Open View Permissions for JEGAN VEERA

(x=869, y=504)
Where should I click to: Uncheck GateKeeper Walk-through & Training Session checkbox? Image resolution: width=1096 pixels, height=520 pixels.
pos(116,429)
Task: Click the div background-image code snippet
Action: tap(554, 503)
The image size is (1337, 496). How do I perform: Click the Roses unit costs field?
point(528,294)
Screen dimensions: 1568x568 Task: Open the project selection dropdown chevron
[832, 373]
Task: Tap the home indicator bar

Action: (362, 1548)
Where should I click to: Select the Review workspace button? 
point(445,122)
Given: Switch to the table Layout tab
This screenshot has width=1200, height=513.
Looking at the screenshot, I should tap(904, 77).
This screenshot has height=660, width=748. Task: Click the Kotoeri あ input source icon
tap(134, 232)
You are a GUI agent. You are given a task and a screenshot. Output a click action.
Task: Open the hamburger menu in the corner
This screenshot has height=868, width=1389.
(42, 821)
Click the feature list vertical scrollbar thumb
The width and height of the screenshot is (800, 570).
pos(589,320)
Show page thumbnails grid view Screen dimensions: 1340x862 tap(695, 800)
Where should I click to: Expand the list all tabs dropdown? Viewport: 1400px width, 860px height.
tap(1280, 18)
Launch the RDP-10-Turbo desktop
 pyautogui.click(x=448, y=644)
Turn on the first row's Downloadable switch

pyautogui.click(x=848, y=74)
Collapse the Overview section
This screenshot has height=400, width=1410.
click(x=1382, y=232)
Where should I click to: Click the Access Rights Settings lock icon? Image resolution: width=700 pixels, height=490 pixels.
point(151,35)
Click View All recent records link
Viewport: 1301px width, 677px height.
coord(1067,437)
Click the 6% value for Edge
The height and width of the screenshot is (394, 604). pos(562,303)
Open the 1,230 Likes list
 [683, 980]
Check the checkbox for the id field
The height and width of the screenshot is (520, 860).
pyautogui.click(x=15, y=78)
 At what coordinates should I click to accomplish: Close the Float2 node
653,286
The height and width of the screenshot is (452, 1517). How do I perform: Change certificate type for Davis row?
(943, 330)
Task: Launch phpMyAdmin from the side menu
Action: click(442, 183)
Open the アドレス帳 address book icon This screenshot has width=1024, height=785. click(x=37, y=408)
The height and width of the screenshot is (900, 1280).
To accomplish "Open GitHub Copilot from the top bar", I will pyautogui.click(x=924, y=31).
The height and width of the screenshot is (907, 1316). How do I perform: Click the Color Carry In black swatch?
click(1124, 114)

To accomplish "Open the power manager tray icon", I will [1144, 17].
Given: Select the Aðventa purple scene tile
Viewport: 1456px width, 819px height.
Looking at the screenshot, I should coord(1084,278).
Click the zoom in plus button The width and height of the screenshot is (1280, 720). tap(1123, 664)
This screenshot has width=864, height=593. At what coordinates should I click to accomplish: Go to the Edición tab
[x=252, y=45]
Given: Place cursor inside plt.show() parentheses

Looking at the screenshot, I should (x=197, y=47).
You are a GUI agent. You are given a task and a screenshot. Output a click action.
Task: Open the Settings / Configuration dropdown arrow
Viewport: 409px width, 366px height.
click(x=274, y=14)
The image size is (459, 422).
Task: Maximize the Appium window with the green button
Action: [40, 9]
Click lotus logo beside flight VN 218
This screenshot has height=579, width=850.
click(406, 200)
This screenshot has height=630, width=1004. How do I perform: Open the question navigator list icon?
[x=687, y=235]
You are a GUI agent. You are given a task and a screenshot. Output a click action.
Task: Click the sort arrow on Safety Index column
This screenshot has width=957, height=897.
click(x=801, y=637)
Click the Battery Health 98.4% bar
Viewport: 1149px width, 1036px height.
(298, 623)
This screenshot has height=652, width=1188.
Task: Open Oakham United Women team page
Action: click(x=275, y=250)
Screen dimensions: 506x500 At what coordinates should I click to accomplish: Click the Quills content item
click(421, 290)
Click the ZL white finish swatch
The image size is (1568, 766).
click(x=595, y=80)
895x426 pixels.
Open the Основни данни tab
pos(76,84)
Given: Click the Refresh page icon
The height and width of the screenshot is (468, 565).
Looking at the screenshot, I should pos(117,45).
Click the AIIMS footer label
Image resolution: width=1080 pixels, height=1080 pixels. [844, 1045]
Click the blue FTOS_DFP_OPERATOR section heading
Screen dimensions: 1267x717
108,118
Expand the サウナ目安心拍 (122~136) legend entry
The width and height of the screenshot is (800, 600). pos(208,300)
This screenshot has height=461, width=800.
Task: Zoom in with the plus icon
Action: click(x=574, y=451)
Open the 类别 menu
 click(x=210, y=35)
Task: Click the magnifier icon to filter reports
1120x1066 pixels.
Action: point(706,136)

■ THE PROBLEM ■
The expected answer is one number: how many lines of the material contain the word "arrow".

■ TASK ANSWER ■
2